--- Start RECORD SET ---
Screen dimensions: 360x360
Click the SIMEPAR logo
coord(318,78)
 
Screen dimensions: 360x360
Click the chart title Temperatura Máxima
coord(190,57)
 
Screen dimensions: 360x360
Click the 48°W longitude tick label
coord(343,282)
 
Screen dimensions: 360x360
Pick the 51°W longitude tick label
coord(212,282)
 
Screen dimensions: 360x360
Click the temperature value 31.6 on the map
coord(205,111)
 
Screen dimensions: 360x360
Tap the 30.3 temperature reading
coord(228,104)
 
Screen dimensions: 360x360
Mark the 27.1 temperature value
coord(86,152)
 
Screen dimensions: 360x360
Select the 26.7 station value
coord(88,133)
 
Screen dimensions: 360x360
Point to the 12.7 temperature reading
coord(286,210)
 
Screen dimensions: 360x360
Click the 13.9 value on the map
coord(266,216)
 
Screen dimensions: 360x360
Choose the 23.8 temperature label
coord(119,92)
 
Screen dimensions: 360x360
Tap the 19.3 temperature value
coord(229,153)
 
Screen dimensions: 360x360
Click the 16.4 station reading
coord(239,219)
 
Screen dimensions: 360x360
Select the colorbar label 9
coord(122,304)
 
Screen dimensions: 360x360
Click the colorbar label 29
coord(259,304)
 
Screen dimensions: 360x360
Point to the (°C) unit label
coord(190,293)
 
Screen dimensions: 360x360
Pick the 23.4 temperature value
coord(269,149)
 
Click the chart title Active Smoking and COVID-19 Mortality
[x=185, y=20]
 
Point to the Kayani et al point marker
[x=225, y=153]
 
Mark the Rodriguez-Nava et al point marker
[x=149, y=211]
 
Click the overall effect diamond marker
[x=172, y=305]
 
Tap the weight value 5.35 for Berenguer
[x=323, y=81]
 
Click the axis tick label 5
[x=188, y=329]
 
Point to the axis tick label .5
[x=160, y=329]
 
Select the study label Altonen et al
--- End RECORD SET ---
TASK TO COMPLETE => Write out, unchanged, everything from the top of the listing down to the line containing "coord(259,304)", with that line included.

FINISHED TASK =>
Screen dimensions: 360x360
Click the SIMEPAR logo
coord(318,78)
 
Screen dimensions: 360x360
Click the chart title Temperatura Máxima
coord(190,57)
 
Screen dimensions: 360x360
Click the 48°W longitude tick label
coord(343,282)
 
Screen dimensions: 360x360
Pick the 51°W longitude tick label
coord(212,282)
 
Screen dimensions: 360x360
Click the temperature value 31.6 on the map
coord(205,111)
 
Screen dimensions: 360x360
Tap the 30.3 temperature reading
coord(228,104)
 
Screen dimensions: 360x360
Mark the 27.1 temperature value
coord(86,152)
 
Screen dimensions: 360x360
Select the 26.7 station value
coord(88,133)
 
Screen dimensions: 360x360
Point to the 12.7 temperature reading
coord(286,210)
 
Screen dimensions: 360x360
Click the 13.9 value on the map
coord(266,216)
 
Screen dimensions: 360x360
Choose the 23.8 temperature label
coord(119,92)
 
Screen dimensions: 360x360
Tap the 19.3 temperature value
coord(229,153)
 
Screen dimensions: 360x360
Click the 16.4 station reading
coord(239,219)
 
Screen dimensions: 360x360
Select the colorbar label 9
coord(122,304)
 
Screen dimensions: 360x360
Click the colorbar label 29
coord(259,304)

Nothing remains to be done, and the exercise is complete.